The gem is available as open source under the terms of the [BSD-3-Clause License](https://opensource.org/licenses/BSD-3-Clause).
In addition, the gem includes binary data generated from mecab-ipadic.
The details of the license can be found in [LICENSE.txt](https://github.com/yoshoku/suika/blob/main/LICENSE.txt)

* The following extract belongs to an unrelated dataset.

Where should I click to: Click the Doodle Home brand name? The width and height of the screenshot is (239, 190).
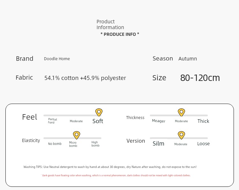pos(57,59)
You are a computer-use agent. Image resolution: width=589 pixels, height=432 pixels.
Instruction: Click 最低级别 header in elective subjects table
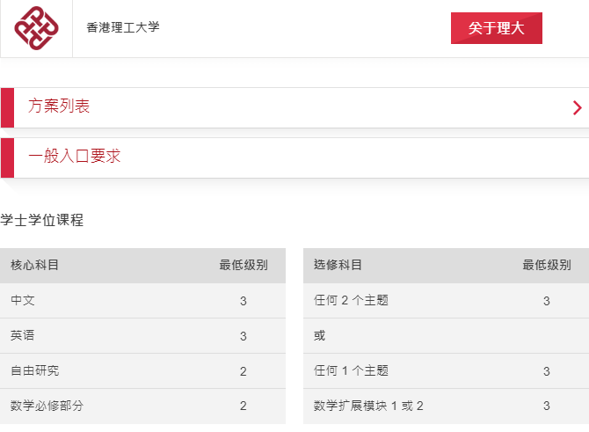pyautogui.click(x=547, y=265)
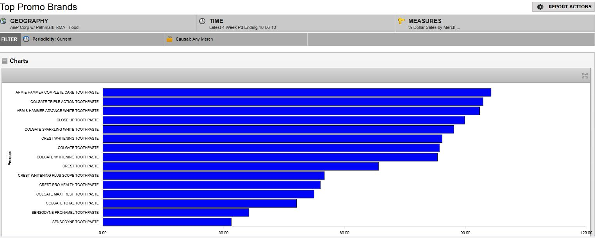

and [NOTICE.txt](https://github.com/yoshoku/suika/blob/main/NOTICE.txt).

## Respect

- [Taku Kudo](https://github.com/taku910) is the author of [MeCab](https://taku910.github.io/mecab/) that is the most famous morphological analyzer in Japan.
MeCab is one of the great software in natural language processing.
Suika is created with reference to [the book on morphological analysis](https://www.kindaikagaku.co.jp/information/kd0577.htm) written by Dr. Kudo.
- [Tomoko Uchida](https://github.com/mocobeta) is the author of [Janome](https://github.com/mocobeta/janome) that is a Japanese morphological analysis engine written in pure Python.
Suika is heavily influenced by Janome's idea to include the built-in dictionary and language model.
Janome, a morphological analyzer written in scripting language, gives me the courage to develop Suika.